As metal prices plunged on the eve of the financial crisis in September 2008, Peru’s billionaire Brescia family paid about $400 million to buy the world’s largest tin deposit in the Amazon jungle.
Now their mining company Minsur SA sits alone among mostly Asian rivals as the only major producer in 2014 that can raise output of a metal increasingly in demand because it’s mixed into solder for circuitry in smartphones. Tin is one of only two industrial metals that became more expensive this year.
“The only company on a good footing to expand is Minsur,” said Cesar Perez, head of research at BTG Pactual in Santiago. “The Brescia family is very good at timing.”
Tin producers can’t keep up with demand growth, a claim the copper and gold industries can’t make. The case was different back in 2008, when Executive Director Fortunato Brescia and Chairman Pedro Brescia led the company in a deal to buy Pitinga in the Amazon against the backdrop of a 54 percent price slump in the metal from May to October that year.
Thanks to acquisitions, the banking and industrial group founded in the 19th century by Fortunato’s immigrant grandfather of the same name has become the world’s largest tin producer after China’s Yunnan Tin Co. and Malaysia Smelting Corp.
The Brescias bought Lima-based Minsur in the 1970s. Their San Rafael mine in Peru is the world’s largest, while Pitinga has the most known resources, a company presentation shows.
Now Minsur is gearing up to supply a market forecast to have a global shortfall, according to producer group ITRI Ltd.
“The fundamentals of the global industry are second to none,” Chief Executive Officer Juan Luis Kruger said in a telephone interview from Lima, forecasting demand to keep growing at 3 percent to 4 percent a year while supply remains constrained. “We will keep consolidating our leadership.”
Suppliers to Apple Inc. and Samsung Electronics Co. have been forced to look elsewhere for tin since Indonesia, the top producing nation, restricted sales from illegal mining on the island of Bangka in September.

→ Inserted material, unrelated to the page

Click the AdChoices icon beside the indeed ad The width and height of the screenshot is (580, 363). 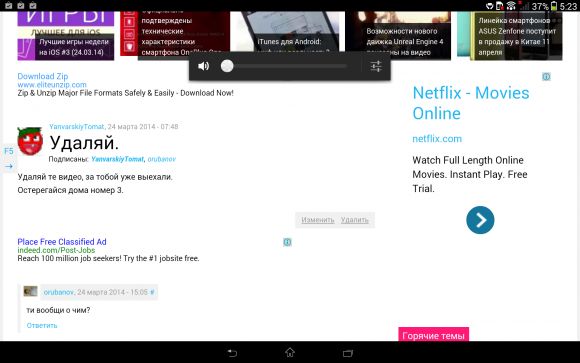coord(287,242)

Indonesian exports will plummet by about one-third to as little as 60,000 tons this year, Sukrisno, president of PT Timah, that nation’s largest producer, said March 24 in Jakarta.
Minsur plans to boost Pitinga’s production by 25 percent this year, while stabilizing output declines at San Rafael, Kruger, a former executive vice president of Gold Fields Ltd., said. Output from the Amazon mine has grown to 4,200 tons in 2013, compared with 1,100 tons in 2010, he said. The San Rafael underground mine has about seven years of supply left and Minsur plans to keep drilling sites near the deposit to discover a year’s reserves each year.

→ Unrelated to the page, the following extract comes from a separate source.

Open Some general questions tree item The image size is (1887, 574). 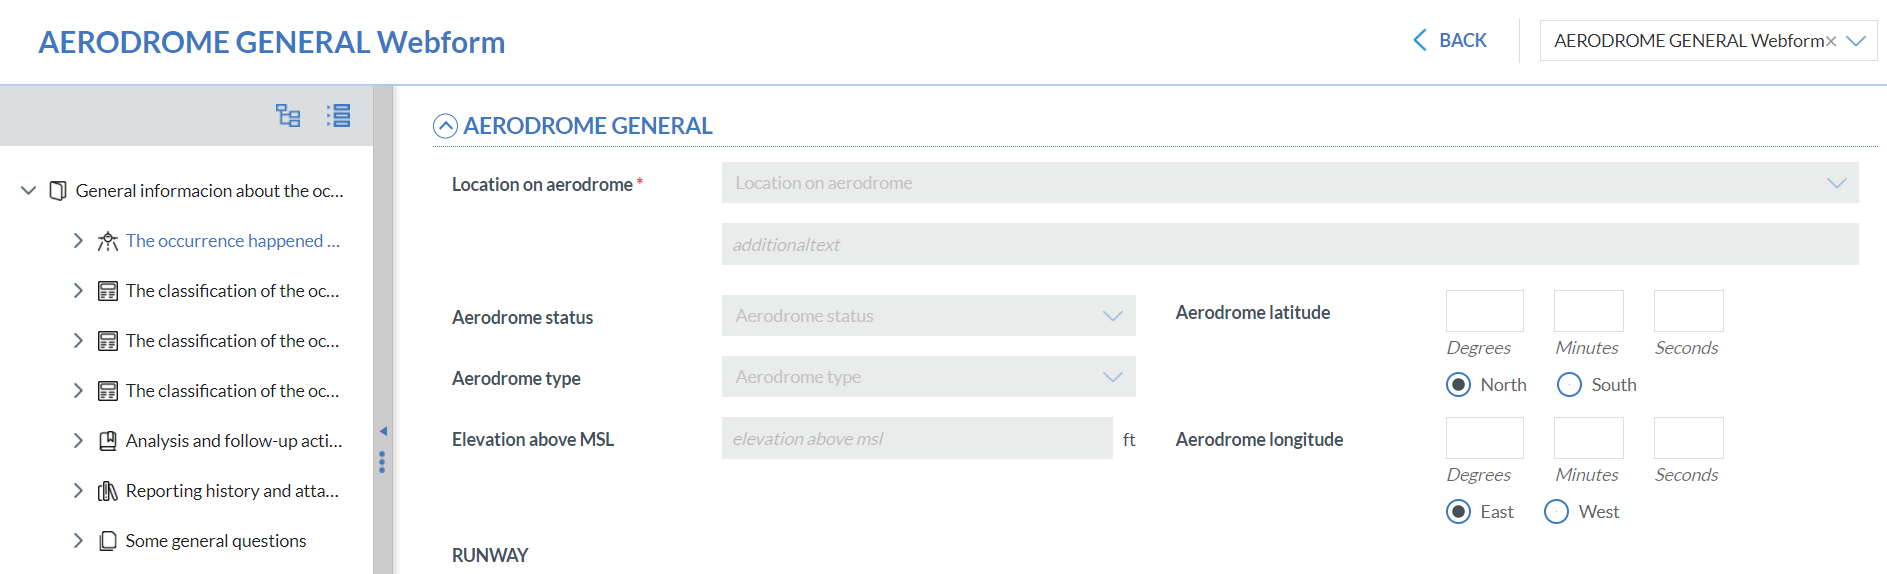(216, 541)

Tin traded at about $17,000 a ton when Minsur bought Pitinga from Paranapanema SA six years ago. The metal for delivery in three months is now at $22,950. Timah’s Sukrisno predicts prices will rise to $26,000 this year. LME stockpiles have shrunk to about 9,555 tons, or about 11 days of global demand, from about 15,000 tons, or 17 days six months ago, as inventories fell to a five-year low.
Tin prices have tripled in the past decade as the European Union banned the use of lead in electrical appliances. Demand is also increasing for food packaging, tin’s second-biggest end-market, according to London-based mining consultancy CRU. Barclays Plc forecasts a shortage of 5,000 tons this year.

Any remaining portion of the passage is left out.